Menurut Anda, apakah poster kampanye politik yang bertebaran dapat mempengaruhi keputusan seorang pemilih?
It depends. The campaign poster is supposedly used to raise awareness, get the voters attention and hopefully, they then want to know more about the candidate’s programs or background. But the poster is just one small part/stage of the campaign machine, if there’s no other media or platform that has more information about the candidate’s campaign programs or reasons why we should vote for them, then frankly speaking the poster serves no purpose aside from declaring the candidate’s existence and hoping for a mere-exposure effect. But whether it can or cannot influence someone’s vote, I guess that depends on something more than just a poster.
Beberapa poster politik memiliki tampilan yang mengambil perhatian dengan gimmick yang unik (ie. gambar terbalik), menurut Anda, apakah hal tersebut dapat mengkomunikasikan pesan yang ingin disampaikan?
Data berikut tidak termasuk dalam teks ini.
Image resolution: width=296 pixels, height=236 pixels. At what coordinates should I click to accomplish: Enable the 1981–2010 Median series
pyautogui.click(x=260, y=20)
Yang pasti poster tersebut berhasil menarik perhatian. Apakah pesannya tersampaikan? Dalam contoh ini (gambar terbalik) tergantung dari persepsi masing-masing mengenai kata “jungkir balik.”
Pada pemilu presiden Amerika Serikat tahun 2008 lalu, poster politik milik Obama “Hope” menjadi salah satu desain poster paling ikonik pada masanya. Menurut Anda, apakah Indonesia bisa mengadopsi approach seperti ini untuk kampanye di lain waktu?
Mungkin saja bisa, jika approach yg dimaksud disini adalah bentuk support perseorangan dan mungkin juga sudah ada. Seperti halnya poster Obama “Hope” itu sendiri merupakan support perseorangan dari sang artist, Shepard Fairey yang sebelumnya sudah minta izin ke tim kampanye Obama karena dia tidak mau mengambil resiko menjadi liability untuk kampanye Obama. Mungkin untuk approach ini pertanyaan-nya bukan mengenai bisa atau tidak, tapi boleh atau tidak.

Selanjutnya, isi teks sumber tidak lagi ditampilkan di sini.